== Tâches à réaliser ==
- 1) Recopiez fidèlement le passage de l'extrait du document qui commence par « Le Pacte du » et se poursuit jusqu'à « des préoccupations écologiques. ».
- 2) Selon l'extrait du document, combien d'associations composent le collectif du Pacte du Pouvoir de Vivre ?

== Extrait du document ==
Mardi 15 mars, dans le cadre de la campagne du Pacte du Pouvoir de Vivre, des associations aux vocations multiples, mais aux valeurs communes se sont rassemblées au Centre Culturel Communal Charlie Chaplin de Vaulx-en-Velin pour, à la veille de l’élection présidentielle, interpeller les candidats et parler des sujets qui tiennent à cœur les électeurs, notamment les plus pauvres d’entre eux. Des membres d’ATD Quart Monde en Auvergne-Rhône-Alpes nous racontent cette soirée.

Le Pacte du Pouvoir de Vivre, c’est un collectif de 66 associations, décidées à faire bouger la société et les politiques et à faire entendre leur voix, ainsi que celle de leurs adhérents au service desquels elles œuvrent, que ce soit dans le social ou autour des préoccupations écologiques.

== Données fournies ==
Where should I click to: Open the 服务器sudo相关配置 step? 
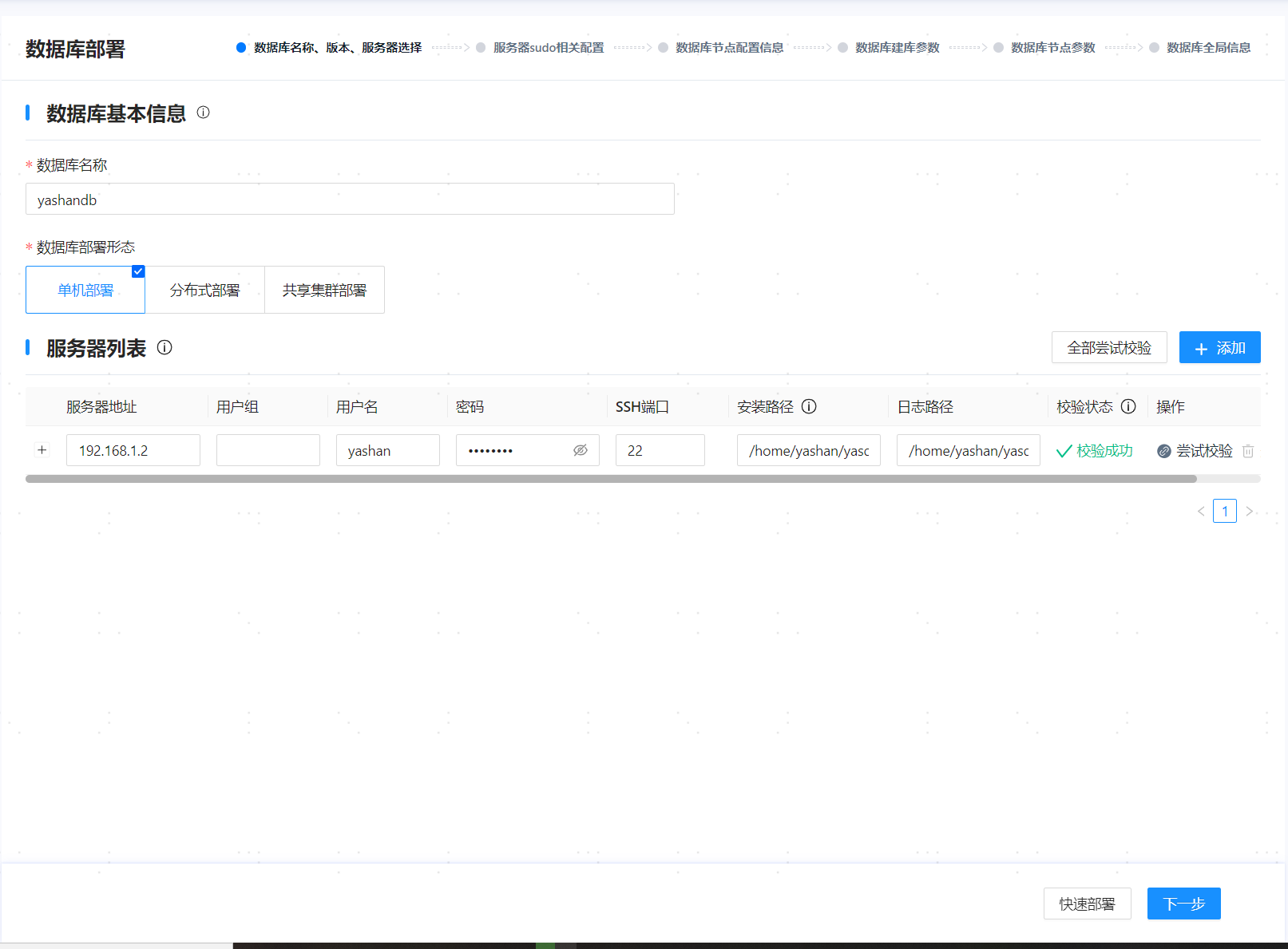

== Réponses par tâche ==
- 1)
Le Pacte du Pouvoir de Vivre, c’est un collectif de 66 associations, décidées à faire bouger la société et les politiques et à faire entendre leur voix, ainsi que celle de leurs adhérents au service desquels elles œuvrent, que ce soit dans le social ou autour des préoccupations écologiques.

- 2) Le collectif compte 66 associations.